# INSTRUCTIONS FOR THE TASK
Only the lines of the data holding the string "site" need to be returned.

== EXCERPTED DATA ==

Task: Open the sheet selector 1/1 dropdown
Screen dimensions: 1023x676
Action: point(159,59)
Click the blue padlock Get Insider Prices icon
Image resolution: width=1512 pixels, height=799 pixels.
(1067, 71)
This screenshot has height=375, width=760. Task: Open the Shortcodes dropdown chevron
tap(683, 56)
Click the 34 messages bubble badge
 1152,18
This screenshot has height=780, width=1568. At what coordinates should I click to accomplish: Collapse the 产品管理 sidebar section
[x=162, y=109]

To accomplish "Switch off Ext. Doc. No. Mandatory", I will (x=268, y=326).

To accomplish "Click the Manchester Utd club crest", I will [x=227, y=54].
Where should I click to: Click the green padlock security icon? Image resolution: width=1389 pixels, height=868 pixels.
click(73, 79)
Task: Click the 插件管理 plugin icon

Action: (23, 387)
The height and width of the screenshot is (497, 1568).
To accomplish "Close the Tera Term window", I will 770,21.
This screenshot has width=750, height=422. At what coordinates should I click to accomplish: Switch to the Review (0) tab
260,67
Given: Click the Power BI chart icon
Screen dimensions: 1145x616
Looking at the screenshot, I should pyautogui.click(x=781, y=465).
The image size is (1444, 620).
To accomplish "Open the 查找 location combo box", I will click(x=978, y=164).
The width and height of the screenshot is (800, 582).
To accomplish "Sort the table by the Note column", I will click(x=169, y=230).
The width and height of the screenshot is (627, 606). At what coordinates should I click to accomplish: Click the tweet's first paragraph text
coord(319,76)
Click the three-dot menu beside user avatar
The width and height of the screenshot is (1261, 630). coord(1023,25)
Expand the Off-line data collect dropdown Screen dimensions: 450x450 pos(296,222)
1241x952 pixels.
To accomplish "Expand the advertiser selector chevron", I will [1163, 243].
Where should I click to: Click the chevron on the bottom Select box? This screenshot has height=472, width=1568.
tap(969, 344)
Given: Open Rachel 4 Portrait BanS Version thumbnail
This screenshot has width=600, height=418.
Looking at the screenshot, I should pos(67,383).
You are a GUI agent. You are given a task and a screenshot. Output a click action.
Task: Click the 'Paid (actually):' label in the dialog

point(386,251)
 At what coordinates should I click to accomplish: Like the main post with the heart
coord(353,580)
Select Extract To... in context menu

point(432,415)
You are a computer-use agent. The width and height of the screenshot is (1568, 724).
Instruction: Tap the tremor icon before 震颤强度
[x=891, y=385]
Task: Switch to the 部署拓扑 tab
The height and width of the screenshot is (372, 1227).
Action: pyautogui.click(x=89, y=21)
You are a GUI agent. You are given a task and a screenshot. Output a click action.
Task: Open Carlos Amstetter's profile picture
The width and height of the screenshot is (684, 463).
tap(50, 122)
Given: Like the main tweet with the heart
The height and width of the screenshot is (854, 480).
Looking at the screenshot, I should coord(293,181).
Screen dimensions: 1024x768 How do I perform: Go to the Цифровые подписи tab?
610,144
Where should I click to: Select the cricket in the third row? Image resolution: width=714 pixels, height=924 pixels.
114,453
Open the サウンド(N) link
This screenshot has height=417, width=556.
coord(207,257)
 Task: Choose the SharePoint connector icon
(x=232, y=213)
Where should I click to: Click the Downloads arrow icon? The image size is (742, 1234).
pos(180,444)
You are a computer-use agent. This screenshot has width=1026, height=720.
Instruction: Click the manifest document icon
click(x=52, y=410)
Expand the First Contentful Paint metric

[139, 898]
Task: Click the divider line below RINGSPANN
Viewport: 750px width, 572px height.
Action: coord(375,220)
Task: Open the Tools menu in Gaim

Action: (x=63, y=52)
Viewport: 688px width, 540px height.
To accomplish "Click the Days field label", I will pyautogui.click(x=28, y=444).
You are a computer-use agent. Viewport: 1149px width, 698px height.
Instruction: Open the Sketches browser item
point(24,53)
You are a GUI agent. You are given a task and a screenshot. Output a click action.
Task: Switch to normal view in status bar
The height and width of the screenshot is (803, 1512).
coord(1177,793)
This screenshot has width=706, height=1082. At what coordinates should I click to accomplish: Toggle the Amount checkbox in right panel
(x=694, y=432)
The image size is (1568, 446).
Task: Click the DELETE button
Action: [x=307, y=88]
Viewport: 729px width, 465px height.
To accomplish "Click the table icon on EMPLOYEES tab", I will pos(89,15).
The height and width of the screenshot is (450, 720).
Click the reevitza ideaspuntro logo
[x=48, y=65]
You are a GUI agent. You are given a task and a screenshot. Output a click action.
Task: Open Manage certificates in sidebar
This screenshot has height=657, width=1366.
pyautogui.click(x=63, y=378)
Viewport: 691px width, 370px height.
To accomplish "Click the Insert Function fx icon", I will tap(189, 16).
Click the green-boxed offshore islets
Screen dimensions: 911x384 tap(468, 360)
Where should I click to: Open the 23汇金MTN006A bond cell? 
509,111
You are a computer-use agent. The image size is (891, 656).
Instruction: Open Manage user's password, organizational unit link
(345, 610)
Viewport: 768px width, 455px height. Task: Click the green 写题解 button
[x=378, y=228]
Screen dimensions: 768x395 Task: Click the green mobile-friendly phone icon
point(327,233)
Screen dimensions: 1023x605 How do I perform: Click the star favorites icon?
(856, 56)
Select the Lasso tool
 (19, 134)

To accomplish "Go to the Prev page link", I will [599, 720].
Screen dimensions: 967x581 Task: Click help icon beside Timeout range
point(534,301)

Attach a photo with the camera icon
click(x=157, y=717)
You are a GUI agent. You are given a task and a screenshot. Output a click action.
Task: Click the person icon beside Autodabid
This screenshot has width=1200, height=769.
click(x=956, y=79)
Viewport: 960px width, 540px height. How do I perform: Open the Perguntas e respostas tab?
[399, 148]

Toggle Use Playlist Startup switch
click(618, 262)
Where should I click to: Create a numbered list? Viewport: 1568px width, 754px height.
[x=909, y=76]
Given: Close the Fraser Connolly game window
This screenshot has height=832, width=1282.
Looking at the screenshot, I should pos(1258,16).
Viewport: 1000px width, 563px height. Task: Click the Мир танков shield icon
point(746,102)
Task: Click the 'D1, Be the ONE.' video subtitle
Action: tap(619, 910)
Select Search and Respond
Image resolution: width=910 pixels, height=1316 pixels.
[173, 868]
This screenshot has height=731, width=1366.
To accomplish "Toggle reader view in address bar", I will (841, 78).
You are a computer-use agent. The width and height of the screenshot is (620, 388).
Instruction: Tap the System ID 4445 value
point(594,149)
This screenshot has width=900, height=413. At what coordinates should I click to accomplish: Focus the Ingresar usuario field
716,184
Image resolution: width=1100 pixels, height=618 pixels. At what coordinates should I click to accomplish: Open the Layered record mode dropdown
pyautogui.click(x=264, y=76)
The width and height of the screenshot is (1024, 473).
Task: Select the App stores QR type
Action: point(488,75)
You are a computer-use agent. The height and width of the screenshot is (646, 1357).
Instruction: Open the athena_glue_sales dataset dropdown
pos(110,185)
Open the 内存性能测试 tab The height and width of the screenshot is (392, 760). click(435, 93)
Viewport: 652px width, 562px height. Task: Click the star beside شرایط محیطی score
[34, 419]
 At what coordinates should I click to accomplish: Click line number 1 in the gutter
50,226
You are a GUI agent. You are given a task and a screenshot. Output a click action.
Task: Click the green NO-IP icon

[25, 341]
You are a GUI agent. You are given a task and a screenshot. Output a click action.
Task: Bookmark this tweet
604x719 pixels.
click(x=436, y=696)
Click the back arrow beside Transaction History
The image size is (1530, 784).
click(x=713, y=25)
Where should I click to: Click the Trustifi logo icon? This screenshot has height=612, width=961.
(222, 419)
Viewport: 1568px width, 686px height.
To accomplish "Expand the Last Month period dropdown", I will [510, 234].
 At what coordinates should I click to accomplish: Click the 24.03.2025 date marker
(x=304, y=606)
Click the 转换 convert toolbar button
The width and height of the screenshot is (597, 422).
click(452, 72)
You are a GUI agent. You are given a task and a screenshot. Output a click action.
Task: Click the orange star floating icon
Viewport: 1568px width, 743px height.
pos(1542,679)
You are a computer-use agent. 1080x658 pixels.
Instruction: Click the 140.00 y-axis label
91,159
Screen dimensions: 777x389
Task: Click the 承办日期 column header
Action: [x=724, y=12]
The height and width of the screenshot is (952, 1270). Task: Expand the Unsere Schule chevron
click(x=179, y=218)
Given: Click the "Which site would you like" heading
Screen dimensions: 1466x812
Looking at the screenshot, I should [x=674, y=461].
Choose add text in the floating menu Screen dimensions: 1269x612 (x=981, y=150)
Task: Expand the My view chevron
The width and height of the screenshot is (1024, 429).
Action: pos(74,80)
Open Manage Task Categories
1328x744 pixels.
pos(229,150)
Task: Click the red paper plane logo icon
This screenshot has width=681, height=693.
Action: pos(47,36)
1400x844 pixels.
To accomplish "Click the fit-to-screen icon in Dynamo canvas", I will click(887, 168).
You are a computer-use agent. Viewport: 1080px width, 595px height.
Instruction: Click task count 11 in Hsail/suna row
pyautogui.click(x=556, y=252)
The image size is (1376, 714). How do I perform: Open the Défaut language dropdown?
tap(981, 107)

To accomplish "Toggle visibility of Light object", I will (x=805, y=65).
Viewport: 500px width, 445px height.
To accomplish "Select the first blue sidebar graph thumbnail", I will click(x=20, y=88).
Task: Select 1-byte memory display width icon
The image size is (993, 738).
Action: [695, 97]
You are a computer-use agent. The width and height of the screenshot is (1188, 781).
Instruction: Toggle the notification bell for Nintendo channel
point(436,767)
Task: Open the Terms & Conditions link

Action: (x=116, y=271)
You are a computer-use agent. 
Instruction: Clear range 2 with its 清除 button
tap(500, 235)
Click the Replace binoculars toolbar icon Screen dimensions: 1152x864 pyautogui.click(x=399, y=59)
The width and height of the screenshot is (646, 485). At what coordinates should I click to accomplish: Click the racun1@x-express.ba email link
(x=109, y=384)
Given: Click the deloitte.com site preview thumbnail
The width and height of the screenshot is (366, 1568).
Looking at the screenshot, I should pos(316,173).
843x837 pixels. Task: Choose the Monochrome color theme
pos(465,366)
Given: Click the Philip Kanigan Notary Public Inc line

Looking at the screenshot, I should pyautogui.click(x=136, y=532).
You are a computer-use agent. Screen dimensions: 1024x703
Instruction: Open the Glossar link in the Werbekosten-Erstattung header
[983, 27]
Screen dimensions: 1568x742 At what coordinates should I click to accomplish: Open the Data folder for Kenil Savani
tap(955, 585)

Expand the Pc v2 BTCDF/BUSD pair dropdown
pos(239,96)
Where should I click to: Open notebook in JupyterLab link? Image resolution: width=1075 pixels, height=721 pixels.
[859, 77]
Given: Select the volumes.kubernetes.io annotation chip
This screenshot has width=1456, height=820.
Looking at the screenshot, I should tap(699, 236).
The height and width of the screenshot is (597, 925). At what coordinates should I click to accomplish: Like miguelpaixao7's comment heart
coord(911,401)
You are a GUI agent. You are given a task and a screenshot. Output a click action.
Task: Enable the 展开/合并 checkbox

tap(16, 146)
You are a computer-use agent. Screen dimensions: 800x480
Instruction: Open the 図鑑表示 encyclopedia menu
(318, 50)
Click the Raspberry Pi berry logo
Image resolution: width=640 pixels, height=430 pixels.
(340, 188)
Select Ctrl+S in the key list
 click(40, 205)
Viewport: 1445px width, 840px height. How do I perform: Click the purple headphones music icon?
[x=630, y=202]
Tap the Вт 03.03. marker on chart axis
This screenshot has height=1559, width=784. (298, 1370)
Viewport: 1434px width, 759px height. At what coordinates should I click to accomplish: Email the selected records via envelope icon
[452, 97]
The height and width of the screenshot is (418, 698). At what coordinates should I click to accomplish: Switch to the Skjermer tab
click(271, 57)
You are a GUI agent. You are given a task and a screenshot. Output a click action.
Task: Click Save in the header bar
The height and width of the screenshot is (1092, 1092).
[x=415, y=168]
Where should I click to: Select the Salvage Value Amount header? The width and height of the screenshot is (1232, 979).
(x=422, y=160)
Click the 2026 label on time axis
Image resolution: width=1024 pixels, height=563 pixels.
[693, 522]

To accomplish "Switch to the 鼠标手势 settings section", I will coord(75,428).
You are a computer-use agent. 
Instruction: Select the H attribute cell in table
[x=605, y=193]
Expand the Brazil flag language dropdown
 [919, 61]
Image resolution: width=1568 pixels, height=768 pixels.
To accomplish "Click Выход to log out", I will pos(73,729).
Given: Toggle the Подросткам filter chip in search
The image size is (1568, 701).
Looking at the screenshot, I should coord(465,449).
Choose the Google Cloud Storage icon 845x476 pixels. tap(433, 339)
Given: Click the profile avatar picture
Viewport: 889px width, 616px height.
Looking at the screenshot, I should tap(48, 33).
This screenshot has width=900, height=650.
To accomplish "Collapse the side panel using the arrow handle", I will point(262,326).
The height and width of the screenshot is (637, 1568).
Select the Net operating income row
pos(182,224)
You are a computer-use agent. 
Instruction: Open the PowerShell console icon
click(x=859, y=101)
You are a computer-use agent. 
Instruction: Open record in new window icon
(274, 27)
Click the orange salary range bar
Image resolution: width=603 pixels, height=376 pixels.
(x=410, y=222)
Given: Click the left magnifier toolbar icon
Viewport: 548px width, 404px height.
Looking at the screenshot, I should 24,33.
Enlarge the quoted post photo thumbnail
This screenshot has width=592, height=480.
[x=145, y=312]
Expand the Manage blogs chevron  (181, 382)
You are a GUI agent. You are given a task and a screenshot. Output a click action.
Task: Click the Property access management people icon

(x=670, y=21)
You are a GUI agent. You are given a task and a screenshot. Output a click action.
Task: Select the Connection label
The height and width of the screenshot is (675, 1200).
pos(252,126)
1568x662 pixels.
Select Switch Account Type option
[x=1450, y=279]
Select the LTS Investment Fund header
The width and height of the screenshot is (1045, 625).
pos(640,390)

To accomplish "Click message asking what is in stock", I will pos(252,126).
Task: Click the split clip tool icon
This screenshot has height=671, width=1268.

===

# YOUR SOLUTION
Given: Click the "Which site would you like" heading
Given: Click the deloitte.com site preview thumbnail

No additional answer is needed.